▶ _What is expected_: Retrieve all lines below that have the string "computer".

▶ _Material provided_:
────

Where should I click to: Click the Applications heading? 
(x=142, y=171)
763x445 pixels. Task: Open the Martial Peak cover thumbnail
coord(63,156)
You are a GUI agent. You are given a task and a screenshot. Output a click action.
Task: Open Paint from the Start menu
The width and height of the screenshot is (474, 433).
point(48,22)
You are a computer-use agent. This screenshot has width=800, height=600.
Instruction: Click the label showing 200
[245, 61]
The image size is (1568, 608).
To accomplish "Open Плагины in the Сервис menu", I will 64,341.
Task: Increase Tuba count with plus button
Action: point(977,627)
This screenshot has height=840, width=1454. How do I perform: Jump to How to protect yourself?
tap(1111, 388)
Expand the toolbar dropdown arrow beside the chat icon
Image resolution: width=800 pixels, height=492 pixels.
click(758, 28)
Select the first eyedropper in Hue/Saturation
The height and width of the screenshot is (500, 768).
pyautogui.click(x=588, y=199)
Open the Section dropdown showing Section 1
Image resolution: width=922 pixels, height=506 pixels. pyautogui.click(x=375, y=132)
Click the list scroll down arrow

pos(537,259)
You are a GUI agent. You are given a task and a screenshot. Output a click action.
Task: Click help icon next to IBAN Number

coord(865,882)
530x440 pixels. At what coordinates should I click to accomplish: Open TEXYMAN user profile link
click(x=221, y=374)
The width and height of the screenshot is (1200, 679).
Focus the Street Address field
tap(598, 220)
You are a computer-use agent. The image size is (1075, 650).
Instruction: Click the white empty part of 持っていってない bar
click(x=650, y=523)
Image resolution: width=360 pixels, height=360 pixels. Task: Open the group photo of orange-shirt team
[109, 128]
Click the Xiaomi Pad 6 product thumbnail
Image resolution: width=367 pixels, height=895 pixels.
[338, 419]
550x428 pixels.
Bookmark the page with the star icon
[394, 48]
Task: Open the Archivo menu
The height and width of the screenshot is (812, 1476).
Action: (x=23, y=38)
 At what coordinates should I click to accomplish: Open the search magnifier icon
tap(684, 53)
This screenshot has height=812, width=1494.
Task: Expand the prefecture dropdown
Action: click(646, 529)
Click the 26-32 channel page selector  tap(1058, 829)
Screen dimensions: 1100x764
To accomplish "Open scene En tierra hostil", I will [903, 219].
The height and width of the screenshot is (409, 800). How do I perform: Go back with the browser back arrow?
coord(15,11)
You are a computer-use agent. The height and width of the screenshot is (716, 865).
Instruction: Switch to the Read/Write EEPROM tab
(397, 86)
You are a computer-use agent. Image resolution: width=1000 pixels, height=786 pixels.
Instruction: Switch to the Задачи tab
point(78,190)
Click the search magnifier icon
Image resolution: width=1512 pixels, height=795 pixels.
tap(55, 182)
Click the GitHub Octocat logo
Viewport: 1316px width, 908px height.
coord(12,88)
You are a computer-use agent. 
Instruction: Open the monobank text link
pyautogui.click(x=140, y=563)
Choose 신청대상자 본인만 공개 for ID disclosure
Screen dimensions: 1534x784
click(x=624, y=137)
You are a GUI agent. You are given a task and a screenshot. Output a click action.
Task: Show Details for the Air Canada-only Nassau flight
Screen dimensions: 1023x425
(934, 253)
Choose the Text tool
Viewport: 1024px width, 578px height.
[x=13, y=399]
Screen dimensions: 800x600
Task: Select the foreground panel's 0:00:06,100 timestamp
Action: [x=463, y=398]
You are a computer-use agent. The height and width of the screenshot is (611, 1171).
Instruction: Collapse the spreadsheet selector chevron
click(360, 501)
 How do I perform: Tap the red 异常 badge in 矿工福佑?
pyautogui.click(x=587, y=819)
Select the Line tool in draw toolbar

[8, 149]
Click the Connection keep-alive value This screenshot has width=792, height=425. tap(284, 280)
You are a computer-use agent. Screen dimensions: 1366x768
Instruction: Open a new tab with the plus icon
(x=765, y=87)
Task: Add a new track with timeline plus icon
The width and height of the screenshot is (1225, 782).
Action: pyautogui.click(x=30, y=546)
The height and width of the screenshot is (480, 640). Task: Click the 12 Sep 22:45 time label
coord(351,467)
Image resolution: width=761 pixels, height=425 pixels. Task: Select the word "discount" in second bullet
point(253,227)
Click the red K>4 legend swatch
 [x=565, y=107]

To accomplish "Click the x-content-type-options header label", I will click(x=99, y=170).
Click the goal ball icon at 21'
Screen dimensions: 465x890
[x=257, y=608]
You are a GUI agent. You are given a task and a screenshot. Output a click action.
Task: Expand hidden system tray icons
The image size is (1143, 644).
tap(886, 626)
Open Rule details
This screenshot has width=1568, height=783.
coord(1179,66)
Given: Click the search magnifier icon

────

▶ _Answer to this task_:
You are a computer-use agent. This screenshot has width=800, height=600.
You are a computer-use agent. The image size is (1075, 650).
You are a computer-use agent. The height and width of the screenshot is (716, 865).
You are a computer-use agent. Image resolution: width=1000 pixels, height=786 pixels.
You are a computer-use agent. 
You are a computer-use agent. The height and width of the screenshot is (611, 1171).
You are a computer-use agent. Screen dimensions: 1366x768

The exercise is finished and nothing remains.